> [Given records]:
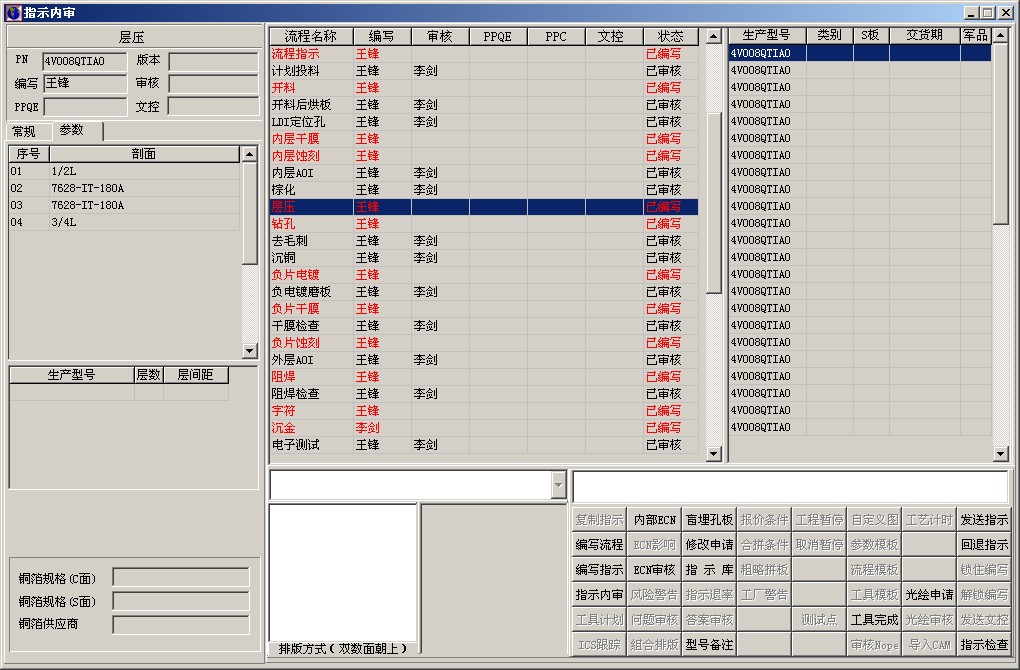
Task: Click the 光绘申请 button
Action: pyautogui.click(x=929, y=595)
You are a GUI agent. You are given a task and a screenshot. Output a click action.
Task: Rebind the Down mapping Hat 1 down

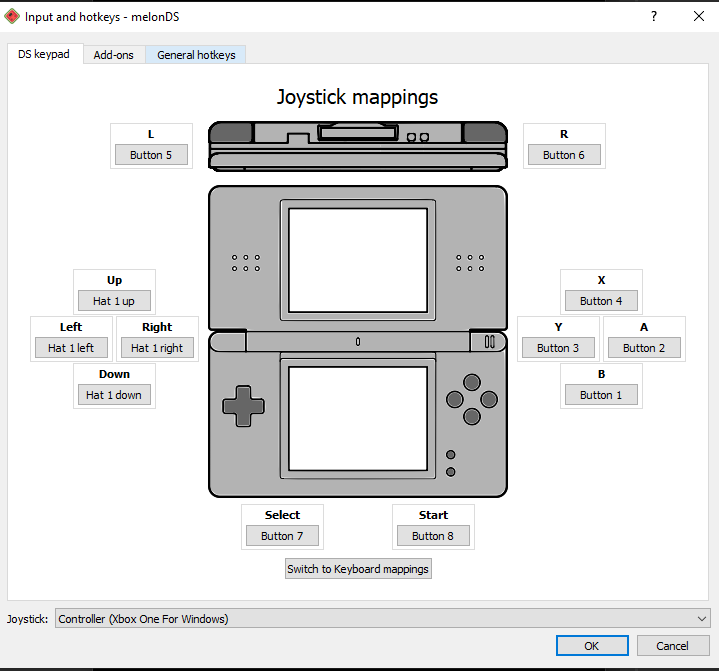pyautogui.click(x=114, y=395)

> [What to do]: With the pictures left out, transcribe exactly the lines from the line holding "You are a GUI" through the closing line of the entries.

> [Expected answer]:
You are a GUI agent. You are given a task and a screenshot. Output a click action.
Task: Rebind the Down mapping Hat 1 down

pyautogui.click(x=114, y=395)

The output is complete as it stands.